Die lateinische und griechische Sprache wurden bis zum 7. Jh. gleichermaßen gepflegt, danach starb das Latein aus. Griechisch wurde bei Hof und von den kultivierten Oberschichten in seiner reinen, attischen Form gesprochen, während sich im Volk eine lebendige hellenistische Umgangssprache entwickelte. Als glanzvollste Zeugnisse byzant. Literatur werden die kirchl. Hymnen angesehen, in denen sich lyrische Schönheit und dramat. Intensität verbinden. Die Prosaliteratur war beherrscht von gelehrten kirchl. Apologien und Polemiken (Verteidigung der Orthodoxie, Bilderstreit) sowie von der Geschichtsschreibung (Eusebius, Prokopius, Theophanes, Anna Komnena [s. Kreuzzugs-Chroniken]) und der Hagiographie (Sammlungen von Heiligenviten).
Von weltl. byzant. Musik ist – im Gegensatz zu geistl. Musik – nichts überliefert. Kirchenmusik war ausschließlich einstimmiger Chorgesang ohne Instrumentalbegleitung; sie basierte auf einem System von acht Kirchentönen und wurde vom 12. Jh. an in einer Intervalle und Rhytmen darstellenden Notenschrift niedergelegt.
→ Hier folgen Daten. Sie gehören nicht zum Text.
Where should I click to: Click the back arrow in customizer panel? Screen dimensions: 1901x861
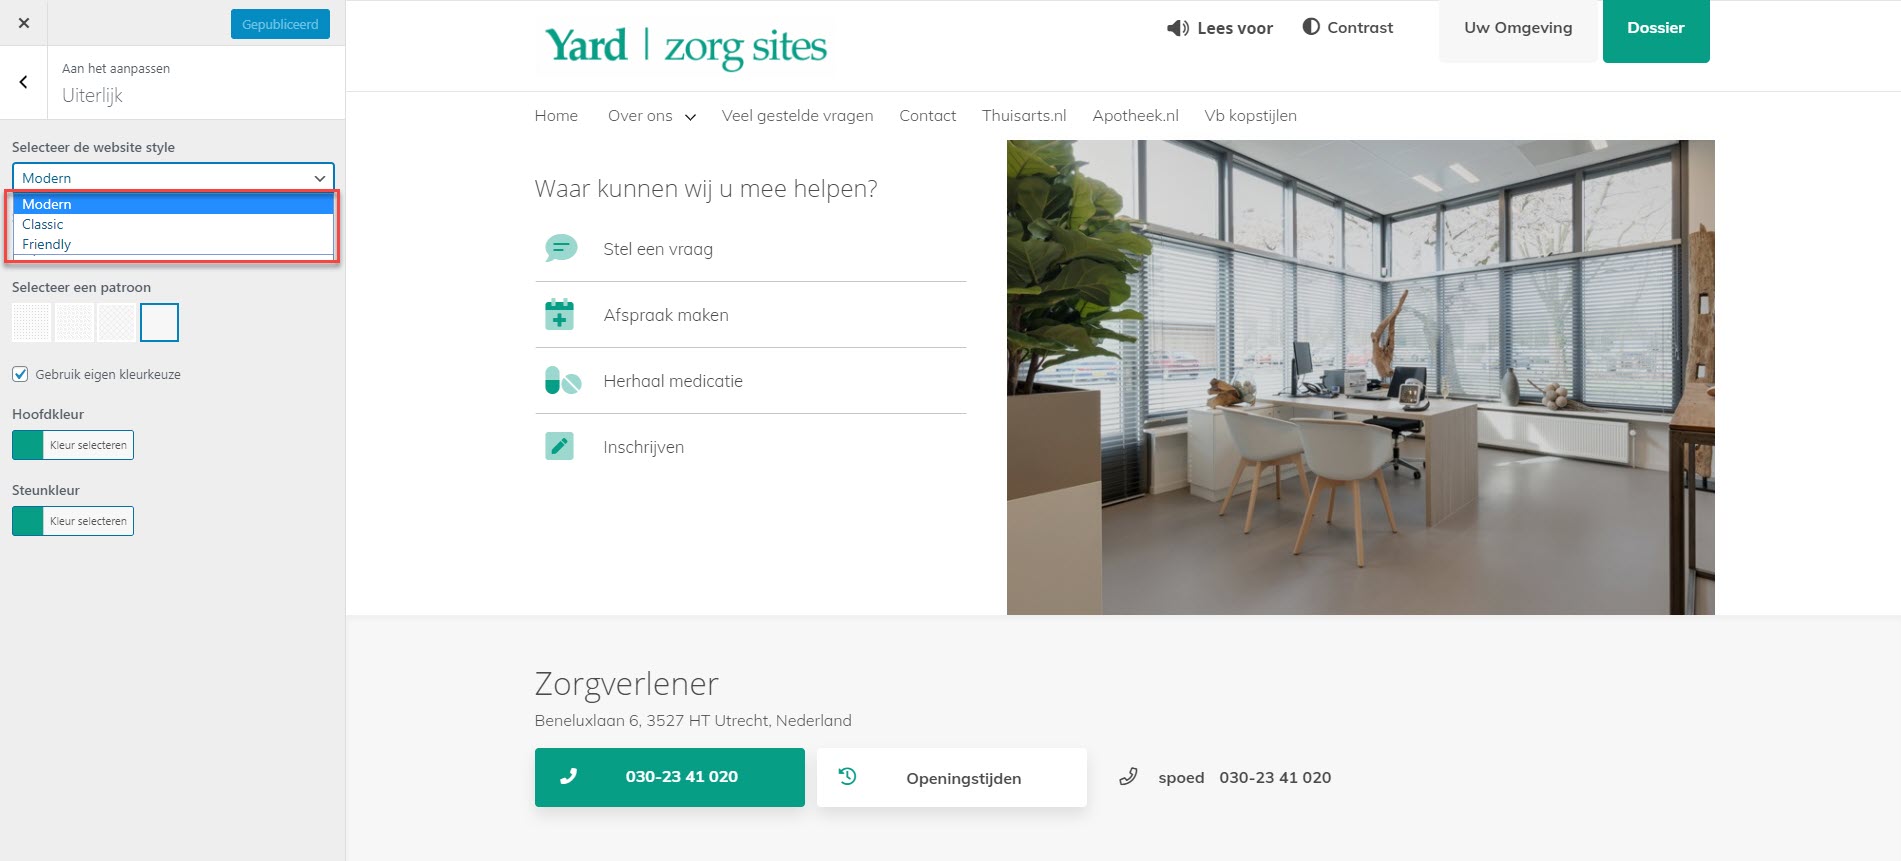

Das gesetzgeberische Werk gipfelt im ®Corpus Iuris Civilis, den Kaiser Justinian I. um 530 aus röm. Rechtsgrundsätzen zusammenstellen ließ.
Philosophie und Naturwissenschaften lebten von Aufarbeitung und Kommentierung der Werke klass. grch. und röm. Autoren. Die byzantinische Medizin stand in der Tradition der Alexandrinischen Schule, kam jedoch zu eigenständigen Erkenntnissen, befruchtete die Heilkunde der Araber und gelangte über diese auch in den lateinischen Westen. Von besonderer Bedeutung bis in die Neuzeit waren die Werke des Alexander von Tralles (525 - 605, Pathologe), des Paulus von Ägina (ca. 620 - 680, Wundarzt, Geburtshelfer), Michael Psellos (1018 - 78; Universalist, schrieb Abhandlungen über Nahrungsmittellehre, über Empfängnis und über die Kräfte der Edelsteine und eine Synopsis der gesamten Heilkunst), Simeon Seth (11. Jh.; sein bekanntestes Werk war die „Alphabetische Sammlung über den Wert der Nahrungsmittel“), Nikolaus Myrepsos (2. Hälfte 13. Jh.; schrieb ein Arzneimittelbuch mit 2056 Rezepten zusammengesetzter Medikamente) und Johannes Aktuarios (1. Hälfte 14. Jh.; Schriften über Uroskopie, Aderlass, Diätetik. Bekanntestes Werk: „Methodus medendi“, ein Abriss seines gesamten medizinischen Wissens).
Die Baukunst wurde von der Sakralarchitektur bestimmt, wenn auch profane Bauten (Stadtmauern, Zisternen, Aquädukte) vom hohen Stand der Ingenieurskunst zeugen. Den Kirchenbau beherrschten seit dem 4./5. Jh. Kreuzkuppelkirchen, überkuppelte Zentralbauten über dem Grundriss eines eingeschriebenen grch. Kreuzes, bei denen die vier Kreuzarme mit Tonnengewölben überspannt und mit Kalottenwölbungen abgeschlossen waren. Nebenräume in den Ecken der Kreuzarme gaben dem Baukörper quadratischen oder rechteckigen Grundriss. Im Laufe der Zeit wurden die Grundrisse komplizierter, der Baudekor (Schmuckleisten, Blendbögen, Ziegelmuster etc.) üppiger.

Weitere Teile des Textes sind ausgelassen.